My father did not have much advice for me, but there was one message that I remember. He told me to choose work that I loved, and then it wouldn’t seem like work. I am sure that in his business career, he never really had a job he loved. My rabbi, Herman Schaalman, talked to me about the rabbinate for many years, and in the end I decided to try out Hebrew Union College. Both of these mentors were right.
When I think back on my career, I focus on the many varieties of rabbinic experience, on the different ways I have served. My first rabbinic job was National Director of Admissions and Director of Student Services at HUC-JIR, an administrative post in Cincinnati. I have served three very different congregations, I and was a part-time chaplain at several hospitals along the way. I have had the opportunity to teach in congregations, in universities and seminaries, and in the community. I have advocated for social justice and supported important causes, as we all have. I have led committees and boards in the communities I served, in the Reform Movement, and in my religious communities. I have had the time to study, to write, to present academic papers, and to create new knowledge. All this has been deeply gratifying and enriching for me.

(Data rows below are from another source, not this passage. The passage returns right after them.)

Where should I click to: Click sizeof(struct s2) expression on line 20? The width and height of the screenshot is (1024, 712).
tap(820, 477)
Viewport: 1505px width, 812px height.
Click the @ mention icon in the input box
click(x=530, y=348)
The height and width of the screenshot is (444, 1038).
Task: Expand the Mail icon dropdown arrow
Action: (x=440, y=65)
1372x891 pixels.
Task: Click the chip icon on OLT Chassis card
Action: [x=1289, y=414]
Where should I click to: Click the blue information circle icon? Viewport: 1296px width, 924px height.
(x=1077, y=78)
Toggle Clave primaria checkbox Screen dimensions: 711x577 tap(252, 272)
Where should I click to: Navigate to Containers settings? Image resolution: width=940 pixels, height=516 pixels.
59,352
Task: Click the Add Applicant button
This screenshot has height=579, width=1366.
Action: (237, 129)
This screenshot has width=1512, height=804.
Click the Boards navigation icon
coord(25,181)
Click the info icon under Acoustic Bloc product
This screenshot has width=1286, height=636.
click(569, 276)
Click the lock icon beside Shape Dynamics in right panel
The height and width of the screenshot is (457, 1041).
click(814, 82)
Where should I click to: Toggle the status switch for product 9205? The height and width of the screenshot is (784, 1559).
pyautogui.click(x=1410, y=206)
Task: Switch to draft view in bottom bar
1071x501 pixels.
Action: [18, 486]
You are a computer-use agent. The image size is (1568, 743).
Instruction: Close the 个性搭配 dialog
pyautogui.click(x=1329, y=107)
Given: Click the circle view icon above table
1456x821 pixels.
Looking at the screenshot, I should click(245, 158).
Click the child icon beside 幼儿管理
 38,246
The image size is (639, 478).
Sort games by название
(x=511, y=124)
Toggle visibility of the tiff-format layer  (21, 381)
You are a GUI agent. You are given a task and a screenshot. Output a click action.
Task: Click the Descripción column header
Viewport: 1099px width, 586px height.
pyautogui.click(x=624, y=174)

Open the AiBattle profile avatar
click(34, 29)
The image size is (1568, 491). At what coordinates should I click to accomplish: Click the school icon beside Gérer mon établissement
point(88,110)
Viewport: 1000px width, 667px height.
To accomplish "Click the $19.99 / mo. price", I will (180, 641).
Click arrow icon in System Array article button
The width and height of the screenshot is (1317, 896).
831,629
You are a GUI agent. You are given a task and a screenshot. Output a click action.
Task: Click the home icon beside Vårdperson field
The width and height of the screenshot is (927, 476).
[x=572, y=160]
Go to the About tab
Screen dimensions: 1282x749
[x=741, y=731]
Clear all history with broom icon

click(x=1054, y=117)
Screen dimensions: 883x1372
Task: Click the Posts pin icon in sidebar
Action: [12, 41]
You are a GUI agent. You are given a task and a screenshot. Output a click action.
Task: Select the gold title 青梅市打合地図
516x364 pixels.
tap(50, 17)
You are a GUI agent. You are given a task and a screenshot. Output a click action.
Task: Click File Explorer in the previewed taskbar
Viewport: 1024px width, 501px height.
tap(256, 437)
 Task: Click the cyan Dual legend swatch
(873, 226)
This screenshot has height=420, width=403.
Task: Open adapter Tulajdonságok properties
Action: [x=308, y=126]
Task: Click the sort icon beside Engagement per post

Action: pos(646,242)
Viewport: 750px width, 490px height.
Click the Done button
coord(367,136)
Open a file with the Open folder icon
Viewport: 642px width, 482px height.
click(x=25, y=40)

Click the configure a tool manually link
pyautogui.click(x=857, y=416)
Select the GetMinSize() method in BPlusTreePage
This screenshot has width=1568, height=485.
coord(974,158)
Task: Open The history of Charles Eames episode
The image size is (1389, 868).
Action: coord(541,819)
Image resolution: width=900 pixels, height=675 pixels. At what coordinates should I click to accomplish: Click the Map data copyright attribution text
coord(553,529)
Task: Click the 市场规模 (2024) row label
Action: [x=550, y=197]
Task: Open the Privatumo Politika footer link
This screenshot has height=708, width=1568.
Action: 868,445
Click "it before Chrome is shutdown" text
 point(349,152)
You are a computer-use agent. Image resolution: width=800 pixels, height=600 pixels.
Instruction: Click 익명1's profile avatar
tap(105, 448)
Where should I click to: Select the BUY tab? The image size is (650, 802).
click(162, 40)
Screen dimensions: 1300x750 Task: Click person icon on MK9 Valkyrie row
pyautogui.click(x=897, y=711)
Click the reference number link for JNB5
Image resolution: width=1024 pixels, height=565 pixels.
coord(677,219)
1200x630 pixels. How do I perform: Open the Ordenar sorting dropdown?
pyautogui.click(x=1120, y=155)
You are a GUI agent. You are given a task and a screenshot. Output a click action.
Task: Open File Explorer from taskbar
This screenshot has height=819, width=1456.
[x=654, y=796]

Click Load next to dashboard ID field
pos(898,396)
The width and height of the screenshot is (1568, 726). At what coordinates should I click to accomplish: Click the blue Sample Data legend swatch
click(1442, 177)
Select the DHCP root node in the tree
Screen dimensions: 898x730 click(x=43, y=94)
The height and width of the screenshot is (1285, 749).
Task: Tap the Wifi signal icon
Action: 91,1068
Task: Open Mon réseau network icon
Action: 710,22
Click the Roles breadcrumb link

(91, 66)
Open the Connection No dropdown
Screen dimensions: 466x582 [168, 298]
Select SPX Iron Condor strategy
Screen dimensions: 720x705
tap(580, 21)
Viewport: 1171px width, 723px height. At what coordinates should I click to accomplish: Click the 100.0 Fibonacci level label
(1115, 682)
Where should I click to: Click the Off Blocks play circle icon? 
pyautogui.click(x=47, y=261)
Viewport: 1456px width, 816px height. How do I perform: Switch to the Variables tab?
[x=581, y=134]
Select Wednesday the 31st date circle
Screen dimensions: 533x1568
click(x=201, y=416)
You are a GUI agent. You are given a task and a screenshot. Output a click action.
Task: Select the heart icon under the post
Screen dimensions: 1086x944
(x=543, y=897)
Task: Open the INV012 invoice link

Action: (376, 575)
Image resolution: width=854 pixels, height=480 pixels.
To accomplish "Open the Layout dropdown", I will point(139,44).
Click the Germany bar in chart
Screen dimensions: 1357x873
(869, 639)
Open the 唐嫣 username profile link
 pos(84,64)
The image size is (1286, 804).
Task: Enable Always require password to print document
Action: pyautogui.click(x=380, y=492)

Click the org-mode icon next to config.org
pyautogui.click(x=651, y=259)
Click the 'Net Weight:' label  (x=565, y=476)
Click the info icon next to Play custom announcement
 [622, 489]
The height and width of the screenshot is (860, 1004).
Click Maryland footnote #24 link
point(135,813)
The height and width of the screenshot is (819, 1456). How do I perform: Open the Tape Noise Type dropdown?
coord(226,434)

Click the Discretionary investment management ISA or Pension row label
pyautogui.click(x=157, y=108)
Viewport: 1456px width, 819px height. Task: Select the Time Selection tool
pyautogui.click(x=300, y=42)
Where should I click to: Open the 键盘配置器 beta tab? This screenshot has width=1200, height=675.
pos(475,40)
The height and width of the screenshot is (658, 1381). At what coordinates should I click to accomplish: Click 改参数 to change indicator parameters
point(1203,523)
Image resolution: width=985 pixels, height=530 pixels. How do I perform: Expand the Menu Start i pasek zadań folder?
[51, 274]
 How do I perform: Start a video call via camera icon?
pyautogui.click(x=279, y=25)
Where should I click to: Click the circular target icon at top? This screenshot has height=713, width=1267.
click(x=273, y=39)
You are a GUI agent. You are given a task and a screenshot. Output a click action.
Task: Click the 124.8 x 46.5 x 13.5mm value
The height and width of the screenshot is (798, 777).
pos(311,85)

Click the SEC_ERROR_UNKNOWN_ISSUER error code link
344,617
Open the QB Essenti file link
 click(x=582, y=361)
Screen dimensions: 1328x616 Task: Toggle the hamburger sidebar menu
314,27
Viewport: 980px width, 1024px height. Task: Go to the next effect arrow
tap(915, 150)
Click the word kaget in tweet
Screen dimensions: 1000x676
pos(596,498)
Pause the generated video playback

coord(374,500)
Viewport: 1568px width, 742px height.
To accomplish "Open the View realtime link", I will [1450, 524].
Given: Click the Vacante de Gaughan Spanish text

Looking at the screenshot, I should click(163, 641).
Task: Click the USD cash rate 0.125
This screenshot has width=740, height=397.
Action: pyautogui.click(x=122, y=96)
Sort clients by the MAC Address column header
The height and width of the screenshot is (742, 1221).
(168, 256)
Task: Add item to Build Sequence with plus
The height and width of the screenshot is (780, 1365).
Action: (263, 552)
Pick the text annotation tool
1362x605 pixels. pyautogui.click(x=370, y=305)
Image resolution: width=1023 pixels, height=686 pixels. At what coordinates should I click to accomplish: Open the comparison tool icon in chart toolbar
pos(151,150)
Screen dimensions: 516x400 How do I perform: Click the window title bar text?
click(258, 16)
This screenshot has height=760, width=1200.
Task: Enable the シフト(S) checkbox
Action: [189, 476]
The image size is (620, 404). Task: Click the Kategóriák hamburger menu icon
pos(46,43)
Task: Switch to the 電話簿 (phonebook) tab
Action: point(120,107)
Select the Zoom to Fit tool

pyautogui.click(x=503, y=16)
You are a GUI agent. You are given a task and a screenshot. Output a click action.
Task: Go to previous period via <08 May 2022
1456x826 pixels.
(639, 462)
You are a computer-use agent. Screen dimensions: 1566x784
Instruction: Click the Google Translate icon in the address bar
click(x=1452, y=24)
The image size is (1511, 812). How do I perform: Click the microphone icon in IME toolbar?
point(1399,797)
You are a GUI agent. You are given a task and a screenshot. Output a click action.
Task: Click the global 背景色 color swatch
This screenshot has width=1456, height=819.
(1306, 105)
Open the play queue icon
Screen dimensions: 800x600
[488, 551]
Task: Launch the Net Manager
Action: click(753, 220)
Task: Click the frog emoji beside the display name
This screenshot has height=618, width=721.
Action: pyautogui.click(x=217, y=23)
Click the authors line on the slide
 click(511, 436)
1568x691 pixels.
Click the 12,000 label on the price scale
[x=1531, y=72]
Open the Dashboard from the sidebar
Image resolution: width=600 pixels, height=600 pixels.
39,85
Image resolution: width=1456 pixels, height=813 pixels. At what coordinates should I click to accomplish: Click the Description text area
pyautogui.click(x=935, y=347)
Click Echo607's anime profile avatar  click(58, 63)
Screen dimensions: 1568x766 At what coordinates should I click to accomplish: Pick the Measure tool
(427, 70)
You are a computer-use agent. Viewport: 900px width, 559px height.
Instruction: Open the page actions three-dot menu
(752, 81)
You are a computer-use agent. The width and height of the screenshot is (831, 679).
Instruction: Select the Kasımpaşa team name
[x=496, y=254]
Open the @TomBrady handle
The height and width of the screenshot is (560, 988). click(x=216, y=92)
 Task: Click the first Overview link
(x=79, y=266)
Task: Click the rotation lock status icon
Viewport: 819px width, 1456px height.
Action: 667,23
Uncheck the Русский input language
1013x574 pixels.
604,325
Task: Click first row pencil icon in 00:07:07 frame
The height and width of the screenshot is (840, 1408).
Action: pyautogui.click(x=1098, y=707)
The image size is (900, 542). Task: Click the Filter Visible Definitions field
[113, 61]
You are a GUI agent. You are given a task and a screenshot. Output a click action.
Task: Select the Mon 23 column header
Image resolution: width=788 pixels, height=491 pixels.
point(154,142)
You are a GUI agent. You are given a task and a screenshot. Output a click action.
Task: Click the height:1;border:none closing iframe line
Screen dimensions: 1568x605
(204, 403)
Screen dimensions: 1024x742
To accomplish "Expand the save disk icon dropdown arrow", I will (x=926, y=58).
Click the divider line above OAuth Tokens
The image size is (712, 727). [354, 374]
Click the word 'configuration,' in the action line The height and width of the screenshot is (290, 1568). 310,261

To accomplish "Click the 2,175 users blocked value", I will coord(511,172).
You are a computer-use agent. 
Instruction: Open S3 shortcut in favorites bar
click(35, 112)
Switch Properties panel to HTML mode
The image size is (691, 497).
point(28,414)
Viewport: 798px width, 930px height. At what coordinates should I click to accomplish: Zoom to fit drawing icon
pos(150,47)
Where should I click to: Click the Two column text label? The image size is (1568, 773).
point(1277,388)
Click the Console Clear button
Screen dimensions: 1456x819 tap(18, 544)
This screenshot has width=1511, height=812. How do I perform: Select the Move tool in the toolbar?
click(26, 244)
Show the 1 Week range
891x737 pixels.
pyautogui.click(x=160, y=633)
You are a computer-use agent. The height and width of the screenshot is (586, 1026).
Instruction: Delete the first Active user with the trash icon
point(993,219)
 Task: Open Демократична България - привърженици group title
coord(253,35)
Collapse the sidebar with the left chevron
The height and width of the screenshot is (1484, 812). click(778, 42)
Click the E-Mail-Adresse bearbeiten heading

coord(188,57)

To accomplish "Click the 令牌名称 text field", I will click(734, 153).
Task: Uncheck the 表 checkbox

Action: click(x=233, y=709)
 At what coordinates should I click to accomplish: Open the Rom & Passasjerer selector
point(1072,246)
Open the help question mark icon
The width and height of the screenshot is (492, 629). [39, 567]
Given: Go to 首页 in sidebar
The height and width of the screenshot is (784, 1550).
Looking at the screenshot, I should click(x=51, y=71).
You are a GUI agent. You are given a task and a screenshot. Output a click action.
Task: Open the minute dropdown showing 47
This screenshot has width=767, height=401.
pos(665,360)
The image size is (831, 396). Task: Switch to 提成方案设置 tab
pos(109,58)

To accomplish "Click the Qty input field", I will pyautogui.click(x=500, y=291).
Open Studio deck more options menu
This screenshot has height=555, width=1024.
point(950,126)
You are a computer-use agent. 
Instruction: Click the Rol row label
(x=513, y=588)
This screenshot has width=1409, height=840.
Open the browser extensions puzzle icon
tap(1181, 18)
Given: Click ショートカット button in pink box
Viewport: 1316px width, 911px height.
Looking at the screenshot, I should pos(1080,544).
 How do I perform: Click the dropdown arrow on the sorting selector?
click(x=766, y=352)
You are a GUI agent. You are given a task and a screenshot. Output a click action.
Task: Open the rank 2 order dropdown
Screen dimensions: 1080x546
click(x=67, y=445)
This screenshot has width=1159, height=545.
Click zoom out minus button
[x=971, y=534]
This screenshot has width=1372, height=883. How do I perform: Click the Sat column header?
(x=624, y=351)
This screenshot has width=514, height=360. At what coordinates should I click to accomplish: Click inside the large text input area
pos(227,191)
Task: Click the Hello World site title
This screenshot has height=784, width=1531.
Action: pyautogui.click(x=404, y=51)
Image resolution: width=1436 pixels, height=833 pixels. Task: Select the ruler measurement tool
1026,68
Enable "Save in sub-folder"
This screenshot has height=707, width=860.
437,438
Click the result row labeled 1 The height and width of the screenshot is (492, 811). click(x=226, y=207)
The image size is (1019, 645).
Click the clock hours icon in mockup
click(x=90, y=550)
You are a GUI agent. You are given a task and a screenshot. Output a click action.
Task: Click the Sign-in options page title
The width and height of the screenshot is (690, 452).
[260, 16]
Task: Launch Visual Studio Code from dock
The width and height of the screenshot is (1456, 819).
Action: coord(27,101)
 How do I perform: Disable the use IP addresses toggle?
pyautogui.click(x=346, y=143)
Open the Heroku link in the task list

I am so grateful to have had the honor of serving and leading in the Jewish community. It has been a privilege to know so many colleagues and to work with them in strengthening the Jewish people. And I have witnessed great changes in the rabbinate and in the Jewish community over the years. The impact of women in the rabbinate, and the great diversity of today’s rabbinate, enriches all of us. It has been so gratifying to see young people drawn to rabbinic service, including my son, and I have been privileged to guide some of them.
I often think we do not recognize the impact we make on the people we lead and serve. We are planting seeds: seeds of Jewish life; seeds of pursuing justice; seeds we hope will grow and flourish.
I remember Mike, who first came to see me when he was in high school, telling me that he wanted to have a bar mitzvah. Only one of his parents was Jewish, and the family had no religion. They never belonged to a congregation, and Mike never attended religious school. He wanted to be Jewish, and his hope to have a bar mitzvah was deeply sincere. There was something else—Mike had a terrible stutter, which became worse under stress. We worked together, and I marveled that his stutter disappeared when he chanted. As he chanted Torah, his parents and family were so deeply moved at his transformation and at his determination and commitment. Would that all our impediments could be removed by studying Torah!
Once at a Union Biennial, a man I did not remember approached me. He needed to thank me, he said, for officiating at the funeral of his mother. It was a routine lifecycle service, to be sure. But he went on to explain, “We had terrible disagreements in our family for years, and I was so afraid that this animosity would mar the service and detract from the love and honor we needed to feel for our mother.” What he thanked me for was not the service, but the meeting with the family, where they were able to come together to grieve and celebrate her life.
It was years later that this man approached me, and it is often many years later that we learn of our impact or success. All of us have stories to share, I am sure, and all of us recall on this anniversary the peaks and valleys of our rabbinic careers. How good it is to remember and to share these sacred reminiscences.
Rabbi Fred N. Reiner is celebrating 50 years as a Reform rabbi. We look forward to celebrating him and more of the CCAR’s 50-year rabbis in 2023.